Les études en cours visent donc à identifier les molécules dans la plante infectée responsables des changements de comportement des vecteurs, qu’il s’agisse des composés attirant les pucerons ou de ceux qui la rendent plus appétissante. Cette identification permettrait d’envisager de nouvelles méthodes de lutte visant à inhiber la production des molécules en question par les plantes infectées, pour que celles-ci ne présentent plus ce pouvoir attractif pour les pucerons.
À ce jour, l’utilisation d’insecticides reste la méthode de choix des agriculteurs pour réduire les populations de vecteurs et limiter les pertes liées aux virus qu’ils transportent.
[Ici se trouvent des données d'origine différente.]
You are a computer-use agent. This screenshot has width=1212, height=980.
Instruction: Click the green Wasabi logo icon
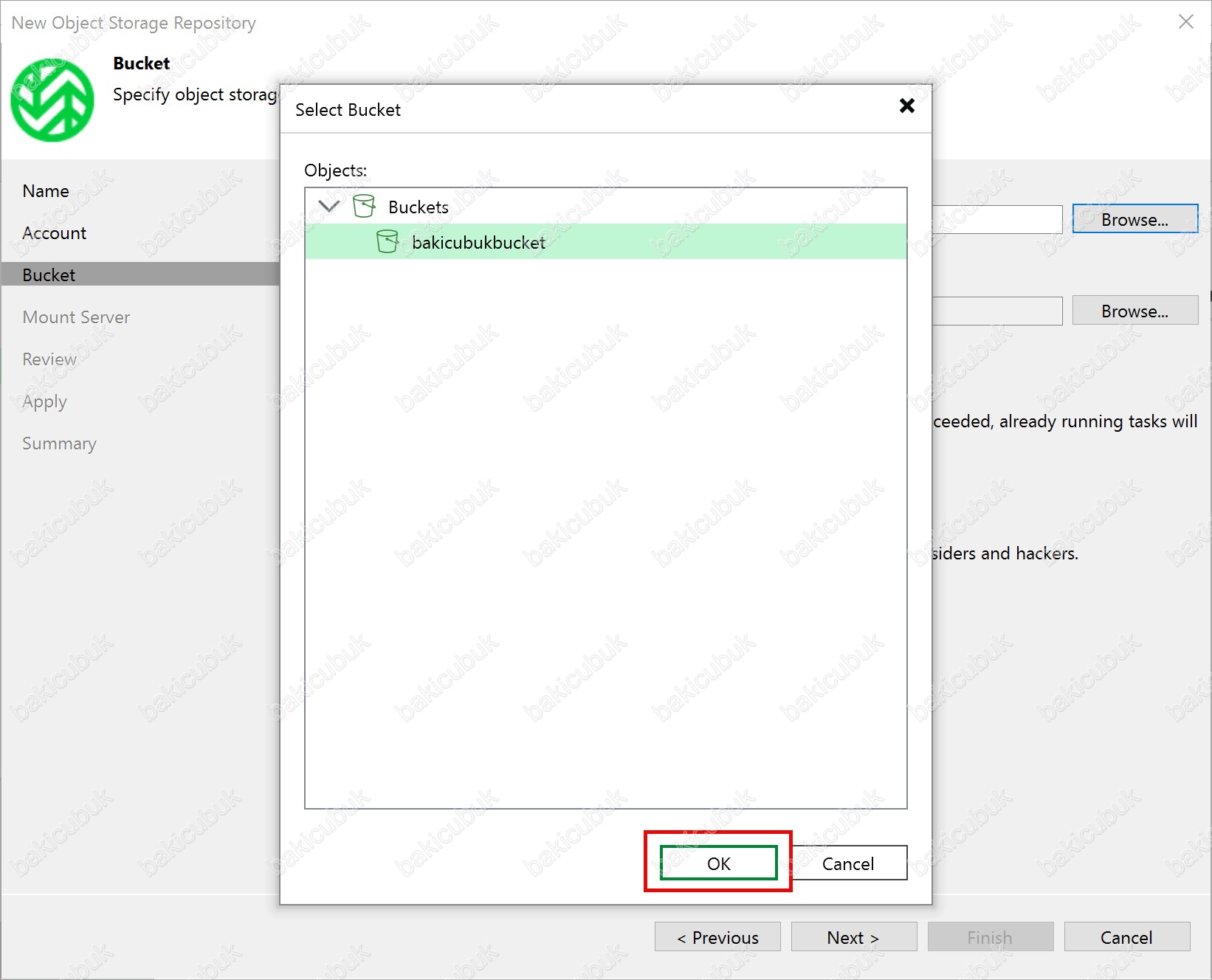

Une nouvelle méthode de lutte basée sur la non-attraction, voire la répulsion des pucerons, pour les plantes infectées permettrait de réduire la propagation des virus au champ. Pour enrayer la dispersion des virus circulants, il serait également envisageable de sélectionner des variétés de plantes produisant naturellement peu, voire pas, de composés responsables de l’ingestion soutenue de sève nécessaire à l’acquisition de ces virus.
La compréhension des mécanismes fins permettant aux virus transmis par puceron de manipuler leur plante hôte pour faciliter leur propagation représente un front de science prometteur pour l’élaboration de nouvelles méthodes de lutte plus respectueuses de la santé humaine et de l’environnement.
Simon Bourdin, étudiant en master « Communication scientifique » à l’université de Strasbourg a participé à l’élaboration de cet article.